___ Selected passage

Tried, tested and true, the Learning Centre uses the Orton-Gillingham approach to tutoring children with dyslexia. After the child’s individual needs and abilities are assessed the details of the tutoring program are planned.
The child is tutored on a one-to-one basis, generally sessions last about one hour and are provided twice a week, outside normal school time. Our carefully selected tutors are trained and certified. Through reports and conferencing, parents are always kept up to date as to the progress of their child.
History
In the 1940’s, Anna Gillingham said that her system of multi-sensory, one-to-one tutoring was re-wiring the brain. The medical community of the time was unsurprisingly sceptical; however today research is proving Gillingham right.

______
___ Provided records

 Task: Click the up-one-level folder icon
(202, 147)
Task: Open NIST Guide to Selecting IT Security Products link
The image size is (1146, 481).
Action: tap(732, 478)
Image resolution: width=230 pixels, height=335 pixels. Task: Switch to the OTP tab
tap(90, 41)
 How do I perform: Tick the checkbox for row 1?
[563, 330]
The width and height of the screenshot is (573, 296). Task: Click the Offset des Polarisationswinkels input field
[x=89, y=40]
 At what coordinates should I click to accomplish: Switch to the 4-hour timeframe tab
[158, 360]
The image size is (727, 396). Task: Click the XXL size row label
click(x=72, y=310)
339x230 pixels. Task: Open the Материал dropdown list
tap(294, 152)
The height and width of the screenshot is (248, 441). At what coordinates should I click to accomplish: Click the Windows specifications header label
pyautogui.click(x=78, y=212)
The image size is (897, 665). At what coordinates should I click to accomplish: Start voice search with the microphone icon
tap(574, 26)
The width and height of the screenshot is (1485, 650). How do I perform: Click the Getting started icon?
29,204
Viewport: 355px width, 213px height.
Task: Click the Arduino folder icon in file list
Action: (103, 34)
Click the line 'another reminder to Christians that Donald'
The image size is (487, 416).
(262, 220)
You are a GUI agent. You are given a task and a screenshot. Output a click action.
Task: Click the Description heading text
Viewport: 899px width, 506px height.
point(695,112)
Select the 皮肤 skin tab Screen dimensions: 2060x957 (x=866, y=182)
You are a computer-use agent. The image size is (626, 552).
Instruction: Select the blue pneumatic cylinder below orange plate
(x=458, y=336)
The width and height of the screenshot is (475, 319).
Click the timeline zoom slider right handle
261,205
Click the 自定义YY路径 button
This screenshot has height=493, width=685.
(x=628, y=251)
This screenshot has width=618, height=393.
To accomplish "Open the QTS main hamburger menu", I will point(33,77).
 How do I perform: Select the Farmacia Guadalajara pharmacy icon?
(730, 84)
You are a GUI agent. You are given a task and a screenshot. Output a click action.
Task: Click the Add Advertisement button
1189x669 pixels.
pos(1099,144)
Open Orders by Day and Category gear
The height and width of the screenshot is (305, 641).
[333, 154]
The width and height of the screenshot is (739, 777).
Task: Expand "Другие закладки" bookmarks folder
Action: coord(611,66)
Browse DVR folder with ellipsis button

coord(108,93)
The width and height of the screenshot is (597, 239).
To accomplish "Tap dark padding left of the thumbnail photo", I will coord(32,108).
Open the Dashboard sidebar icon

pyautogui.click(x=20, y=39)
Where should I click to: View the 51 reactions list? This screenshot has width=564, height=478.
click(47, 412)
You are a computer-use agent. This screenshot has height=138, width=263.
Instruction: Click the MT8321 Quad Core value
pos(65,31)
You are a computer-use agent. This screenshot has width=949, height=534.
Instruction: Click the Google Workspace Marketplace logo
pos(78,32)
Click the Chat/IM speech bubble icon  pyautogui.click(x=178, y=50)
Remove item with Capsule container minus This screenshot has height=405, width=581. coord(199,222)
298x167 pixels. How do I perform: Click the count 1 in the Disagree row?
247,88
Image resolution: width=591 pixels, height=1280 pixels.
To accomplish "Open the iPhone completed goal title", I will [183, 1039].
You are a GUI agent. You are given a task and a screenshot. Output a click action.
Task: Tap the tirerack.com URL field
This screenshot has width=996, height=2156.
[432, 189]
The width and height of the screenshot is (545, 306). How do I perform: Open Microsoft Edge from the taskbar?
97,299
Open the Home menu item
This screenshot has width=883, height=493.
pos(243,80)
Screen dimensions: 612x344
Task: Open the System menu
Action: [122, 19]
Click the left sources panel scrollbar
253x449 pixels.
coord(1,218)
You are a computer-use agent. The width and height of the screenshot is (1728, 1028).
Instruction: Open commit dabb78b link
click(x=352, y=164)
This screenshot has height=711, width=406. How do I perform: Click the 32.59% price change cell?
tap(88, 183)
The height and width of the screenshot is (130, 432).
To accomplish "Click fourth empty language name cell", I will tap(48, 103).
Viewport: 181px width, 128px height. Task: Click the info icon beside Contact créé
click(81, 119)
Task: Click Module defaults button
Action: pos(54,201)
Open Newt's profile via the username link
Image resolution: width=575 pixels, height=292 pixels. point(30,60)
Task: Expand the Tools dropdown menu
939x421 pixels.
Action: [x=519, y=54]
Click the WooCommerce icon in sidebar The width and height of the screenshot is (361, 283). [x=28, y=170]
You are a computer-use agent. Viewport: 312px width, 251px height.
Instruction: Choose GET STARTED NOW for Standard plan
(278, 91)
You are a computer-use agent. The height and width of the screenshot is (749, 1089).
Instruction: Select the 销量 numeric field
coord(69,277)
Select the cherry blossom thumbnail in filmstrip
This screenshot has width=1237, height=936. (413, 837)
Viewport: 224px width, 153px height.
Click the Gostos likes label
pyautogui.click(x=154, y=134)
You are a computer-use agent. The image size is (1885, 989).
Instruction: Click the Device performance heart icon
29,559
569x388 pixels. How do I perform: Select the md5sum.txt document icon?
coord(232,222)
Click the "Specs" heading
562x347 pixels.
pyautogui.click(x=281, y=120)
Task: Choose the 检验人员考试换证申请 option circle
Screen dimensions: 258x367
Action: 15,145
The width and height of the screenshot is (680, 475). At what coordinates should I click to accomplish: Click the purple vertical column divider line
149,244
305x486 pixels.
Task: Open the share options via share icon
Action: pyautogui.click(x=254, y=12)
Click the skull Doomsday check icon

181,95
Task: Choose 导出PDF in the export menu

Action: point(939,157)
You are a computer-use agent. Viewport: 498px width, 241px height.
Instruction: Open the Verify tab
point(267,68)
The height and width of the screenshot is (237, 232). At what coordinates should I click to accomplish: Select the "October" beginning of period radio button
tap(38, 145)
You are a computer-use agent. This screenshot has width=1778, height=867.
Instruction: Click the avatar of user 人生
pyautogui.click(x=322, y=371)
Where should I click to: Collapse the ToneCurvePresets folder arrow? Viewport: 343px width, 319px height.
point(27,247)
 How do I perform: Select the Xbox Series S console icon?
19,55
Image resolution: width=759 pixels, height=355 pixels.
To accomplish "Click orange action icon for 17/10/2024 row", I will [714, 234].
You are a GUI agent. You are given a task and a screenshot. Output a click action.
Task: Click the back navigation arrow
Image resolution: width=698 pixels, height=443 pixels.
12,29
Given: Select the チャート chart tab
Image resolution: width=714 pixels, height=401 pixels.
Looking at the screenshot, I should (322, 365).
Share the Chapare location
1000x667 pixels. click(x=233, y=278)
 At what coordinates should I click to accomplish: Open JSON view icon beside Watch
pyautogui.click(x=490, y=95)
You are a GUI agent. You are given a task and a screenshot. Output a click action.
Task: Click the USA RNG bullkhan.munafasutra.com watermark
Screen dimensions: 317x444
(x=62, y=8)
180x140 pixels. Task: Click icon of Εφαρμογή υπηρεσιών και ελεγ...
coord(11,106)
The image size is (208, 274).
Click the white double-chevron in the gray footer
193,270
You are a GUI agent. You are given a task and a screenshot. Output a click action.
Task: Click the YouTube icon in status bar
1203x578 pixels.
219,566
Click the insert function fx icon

______

Work instruction:
The dyslexia tutoring text opens with a phrase of three words describing the Orton-Gillingham approach. List those three words.

Answer section:
Tried, tested, true